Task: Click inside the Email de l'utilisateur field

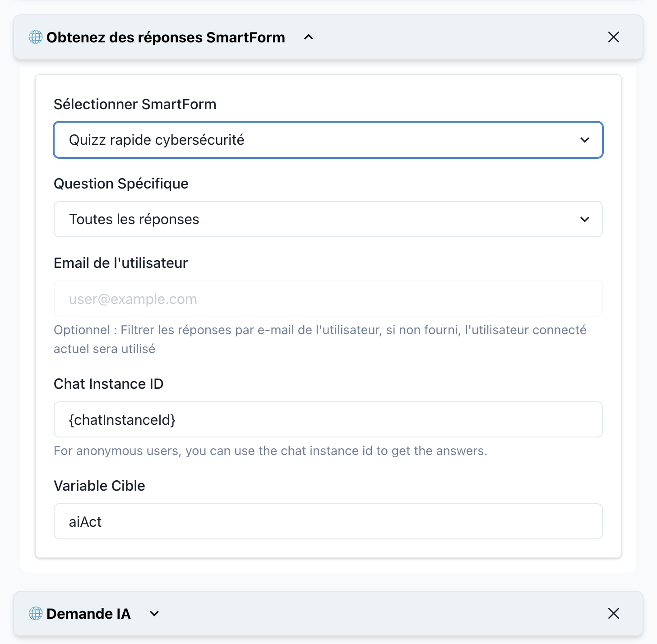Action: coord(328,299)
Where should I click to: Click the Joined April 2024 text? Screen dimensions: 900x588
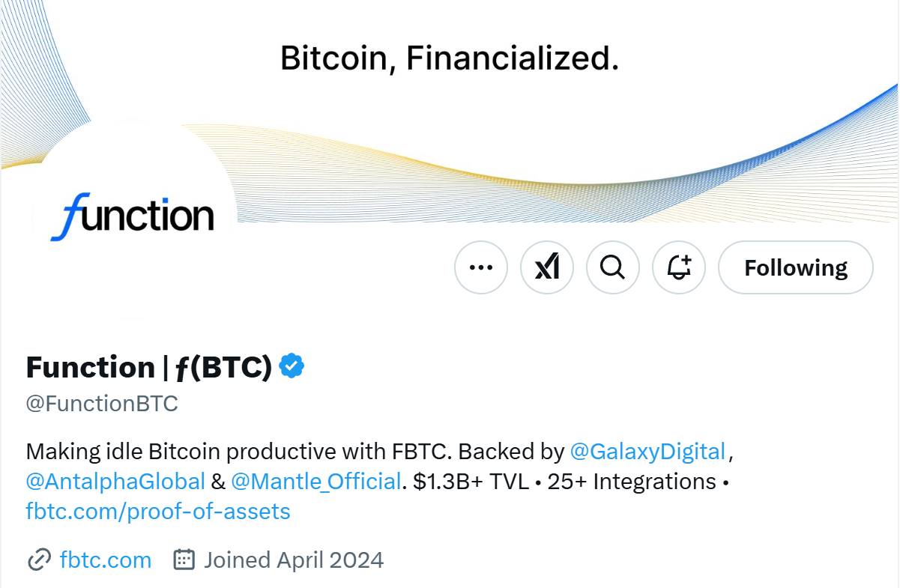[x=294, y=560]
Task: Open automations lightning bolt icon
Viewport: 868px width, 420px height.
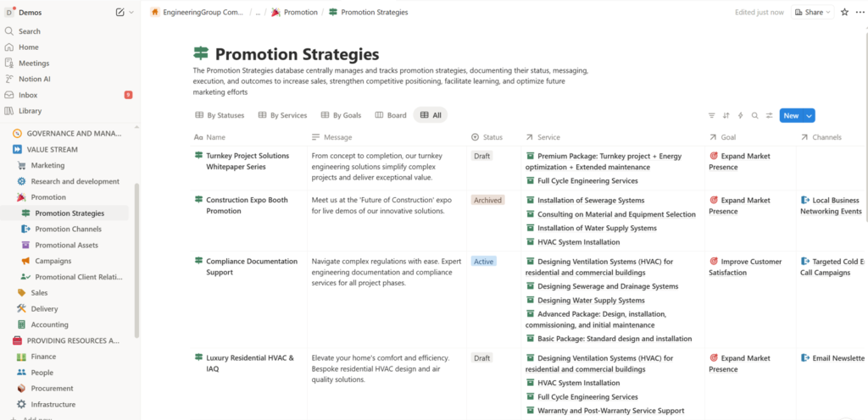Action: [740, 116]
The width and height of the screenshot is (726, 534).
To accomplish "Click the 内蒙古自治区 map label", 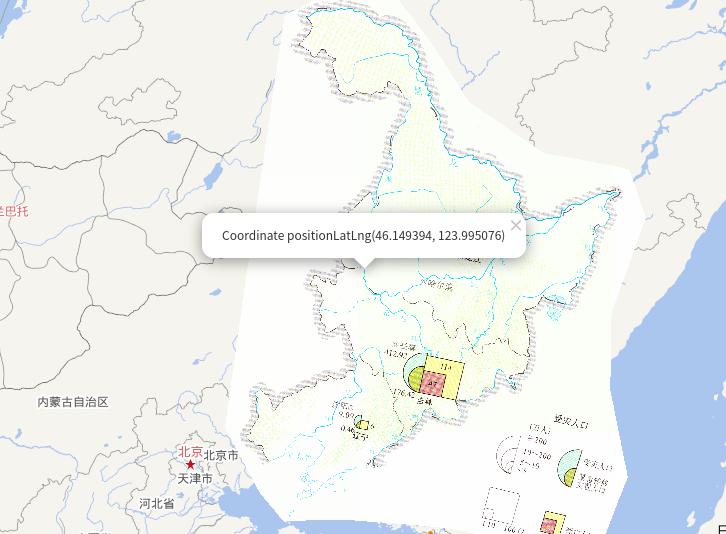I will click(72, 402).
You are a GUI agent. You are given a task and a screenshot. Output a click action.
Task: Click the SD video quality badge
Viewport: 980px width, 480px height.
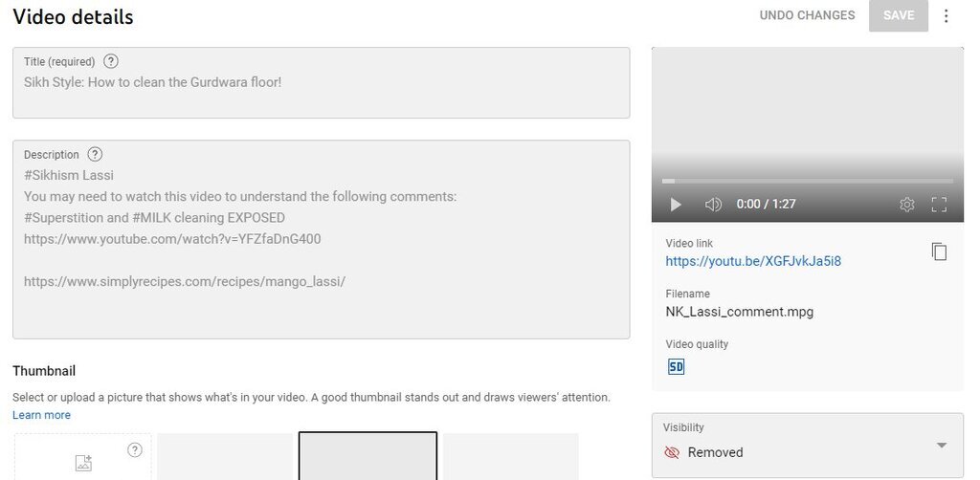pyautogui.click(x=677, y=366)
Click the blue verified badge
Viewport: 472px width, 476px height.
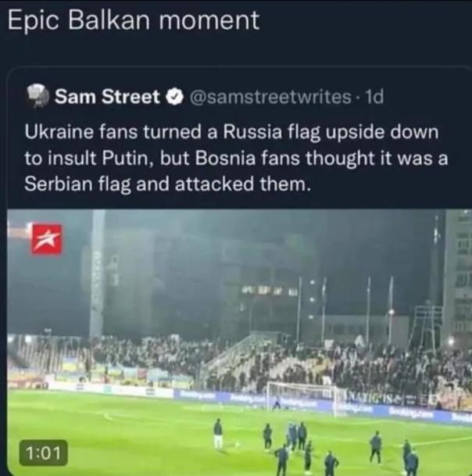176,97
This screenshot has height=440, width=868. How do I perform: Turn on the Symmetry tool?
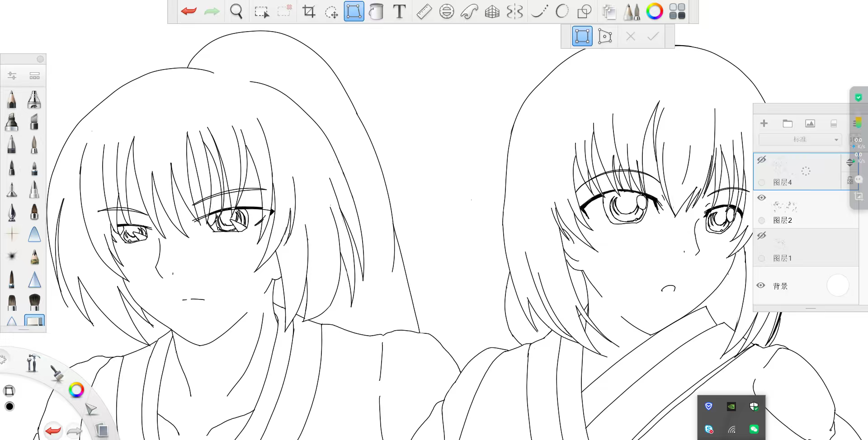515,11
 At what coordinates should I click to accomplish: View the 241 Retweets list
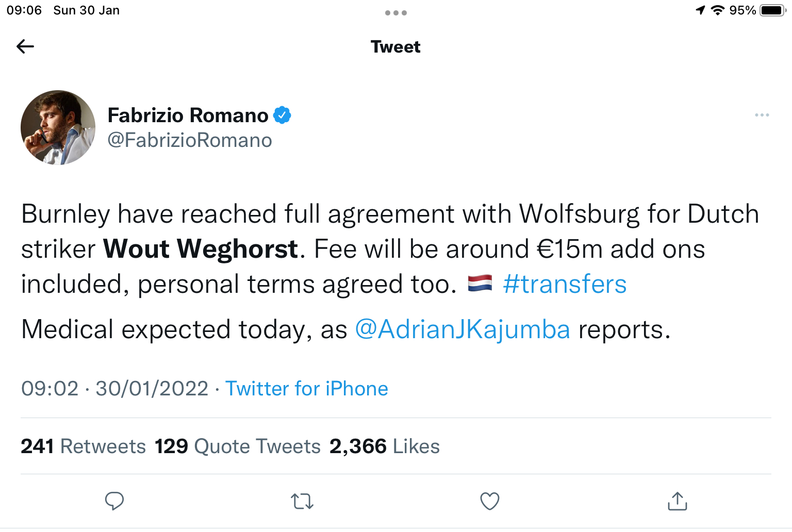pos(84,446)
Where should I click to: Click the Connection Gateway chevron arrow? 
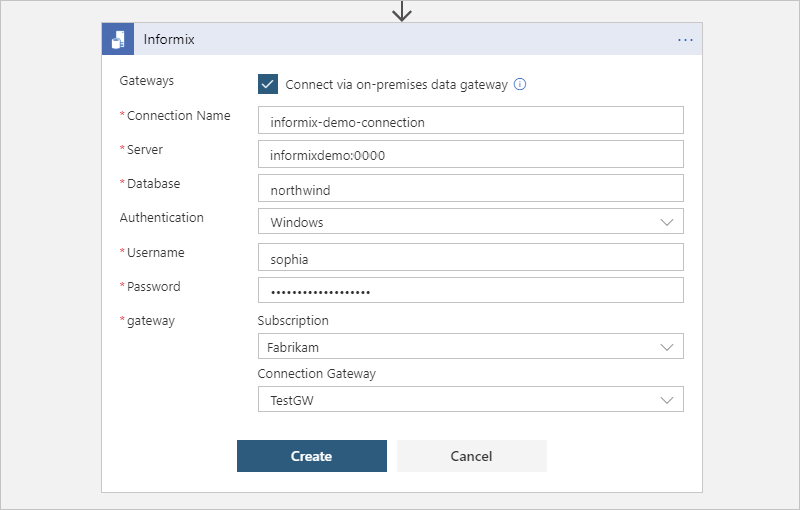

YOUR OBJECTIVE: Report all lines of the data above that include the string "badge".

SOLUTION TO THIS PROBLEM:
Task: Click the SD video quality badge
Click the blue verified badge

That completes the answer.